Single Cask Nation Benrinnes 11yo Cask #309616
Region: Speyside
ABV: 53.2%
Price: £72.00
This release was distilled in September 2011, and aged for 11 years, including a 21 month finish in 1st fill Sherry Hogshead. 240 bottles were released.
Nose
We’re initially getting red currants, cherry, dark chocolate, raisin, toffee crisp, and orange on the nose. It's just lots of sweet syrupy sherry notes with little (if any) of the original cask notes coming through. Going back to it and we can also pick out a little treacle, molasses, and red kola.
Palate
This has a reasonable mouthfeel, maybe just a touch thin. There’s cinnamon bark, carrot cake, cherry jam, and muted sherry flavours. We’re finding it slightly disjointed. Air reveals earth, mint leaves, thyme, walnuts, coffee, and date paste. It has a medium length finish with more bourbon style notes of dry oak, honey and eucalyptus lingering.
Nose (with water)
Reduction has made this meatier, there’s beef stock cubes, spare ribs, dark chocolate, tobacco, vine leaves, amontillado sherry, and walnuts. Personally we prefer the nose with a few drops added.
Palate (with water)
Similar to the reduced nose this has become less sweet. There’s more tobacco, dark chocolate, cherry and earth. We’re find much less fruit, and it’s more like sipping a mocha. The mouthfeel and finish remain consistent
Conclusion
Super sweet sherry nose that showed lots of promise, followed by a slightly disjointed palate. It’s a drier sherry on the palate, still nice but didn’t quite deliver what we expected. We’d recommend dilution it’s more interesting, and more in harmony with a few drops.
Score: 7.5/10
Single Cask Nation Longmorn 23yo Cask #800247
Region: Speyside
ABV: 51.8%
Price: £195.00
This release was distilled in 1999 and matured exclusively in a 2nd fill bourbon Hogshead for 23 years before being bottled in 2023. 260 bottles were released.
Nose
Initially we’re getting fresh apple, peach, icing sugar, French pastries, and almond croissants. It’s a little peppery, much more than we were expecting.
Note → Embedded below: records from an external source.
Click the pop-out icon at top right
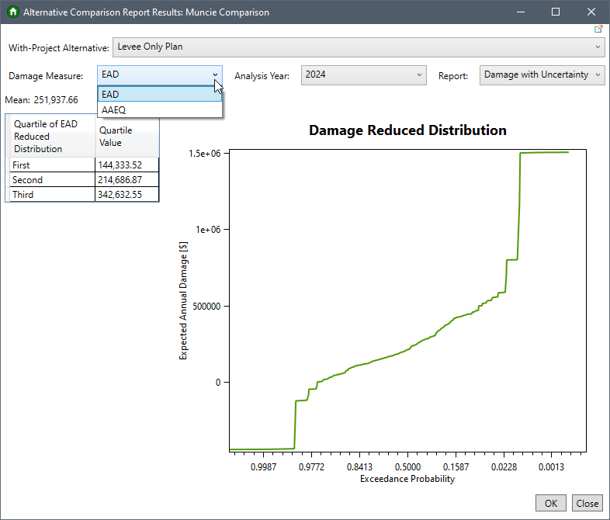610x520 pixels. 598,29
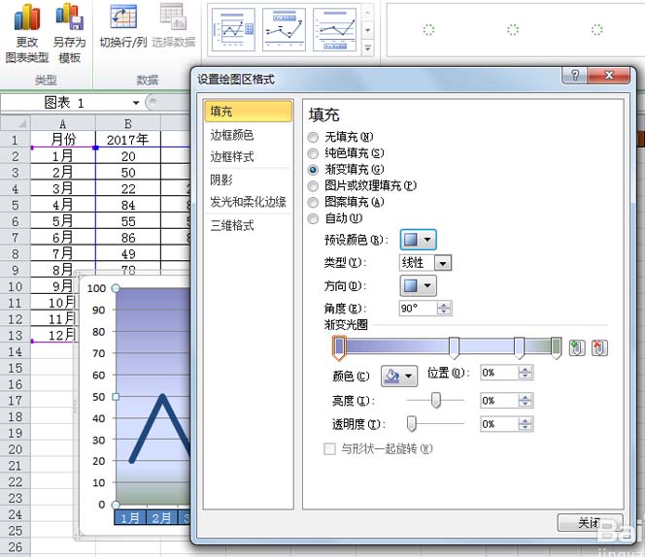Image resolution: width=645 pixels, height=557 pixels.
Task: Choose 图片或纹理填充 picture fill option
Action: pyautogui.click(x=313, y=185)
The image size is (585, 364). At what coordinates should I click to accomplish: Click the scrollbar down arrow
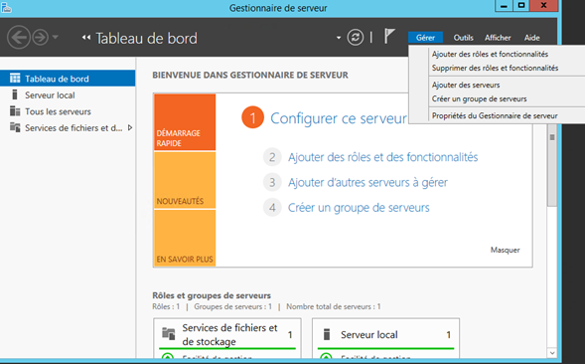[x=552, y=353]
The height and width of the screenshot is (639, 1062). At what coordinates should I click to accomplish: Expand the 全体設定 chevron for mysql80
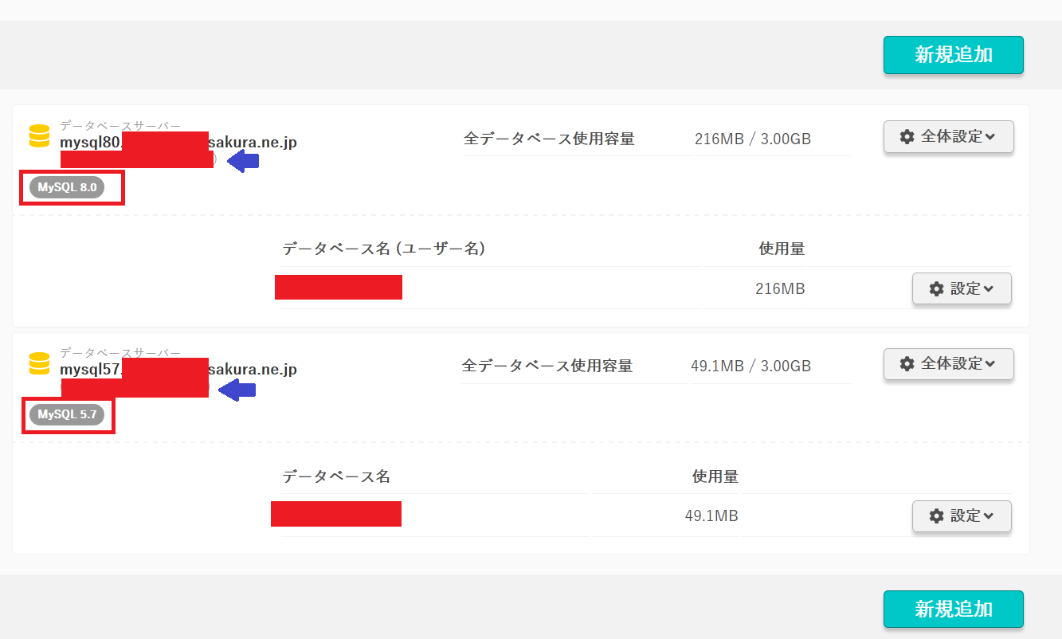click(x=990, y=137)
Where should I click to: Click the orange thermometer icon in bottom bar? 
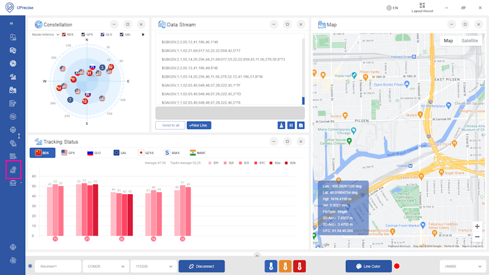pos(285,266)
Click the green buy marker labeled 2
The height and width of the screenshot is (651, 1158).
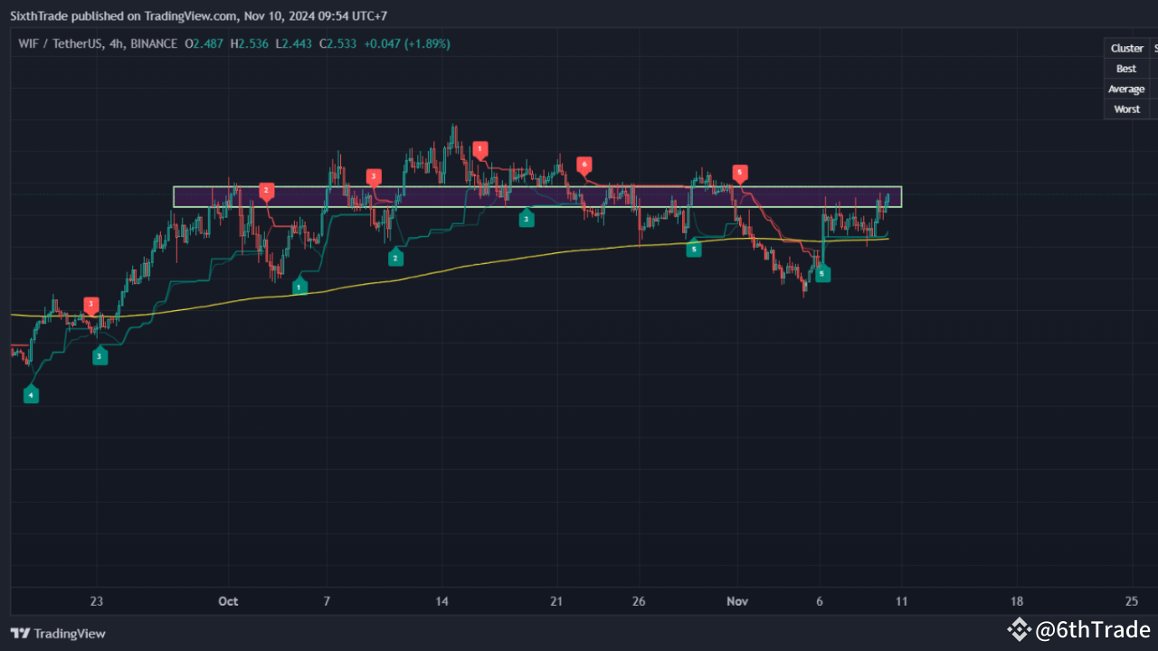[x=395, y=257]
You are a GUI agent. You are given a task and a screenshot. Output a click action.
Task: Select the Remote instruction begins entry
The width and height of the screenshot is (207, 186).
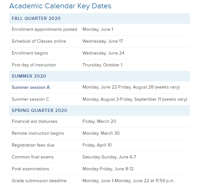tap(38, 133)
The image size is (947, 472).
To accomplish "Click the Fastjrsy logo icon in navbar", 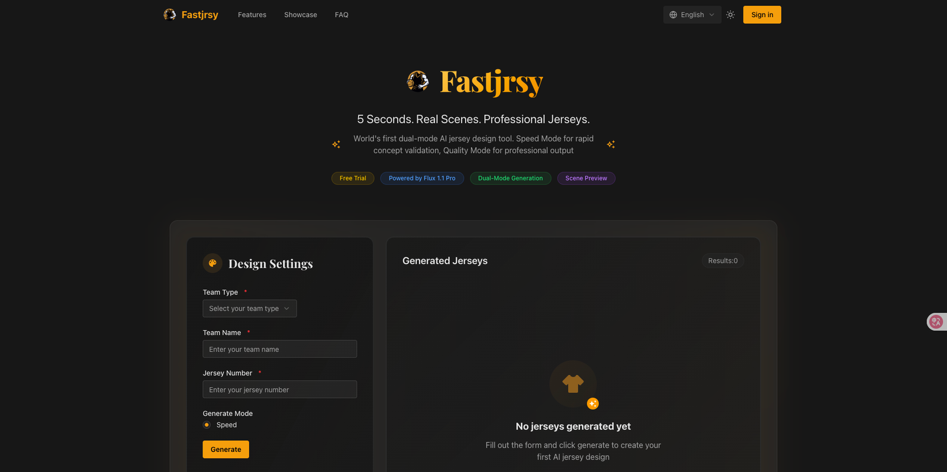I will click(170, 15).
Going back and there’s custard powder, lemon peel, a little tangerine. Not a bad nose lots of fruit, a little pepper and oak.
Palate
The nose was promising, but unfortunately we’re finding a thin palate, with alcohol, grapefruit, custard doughnuts, and caramel. It has a reasonable length finish, and there’s brown sugar, papaya, mango slices from a tin, candied orange peel, and dry oak lingering on the palate. A little disappointing to be honest.
Nose (with water)
With water we’re finding a creamier nose with artificial / synthetic strawberry sauce as the dominant note. There’s still some tropical fruit notes, mixed in with assorted baked goods that have been dusted in sugar.
Palate (with water)
It’s now sweeter upfront, with spicier with chili heat, it’s like a Thai papaya salad. There’s more bitterness now with orange pith, and sweetness disappearing quickly.
Conclusion
It has a massively disappointing mouthfeel, but pleasant nose and fine palate. It’s also hot in places, much more than we expected from the age. It’s also too expensive, doesn’t really benefit from water. We really expected and wanted more from this.
Score: 6/10
- 10 - Perfection. A whisky that we’ll remember forever.
- 9 - Amazing. We’d pay through the nose for a bottle.
- 8 - Great. Pick this up at RRP.
- 7 - Good. Happy to have a dram or two but wouldn’t buy a bottle.
- 6 - Passable. Would accept a dram, but wouldn’t seek it out.
- 5 - Poor. Would drink if it was the only option.
- 4 - Bad. Maybe it can be saved by ginger beer?
- 3 - Awful. It can't be saved by ginger beer.
- 2 - Pour it out
- 1 - We’ve never tried a whisky rated this low and hopefully never will.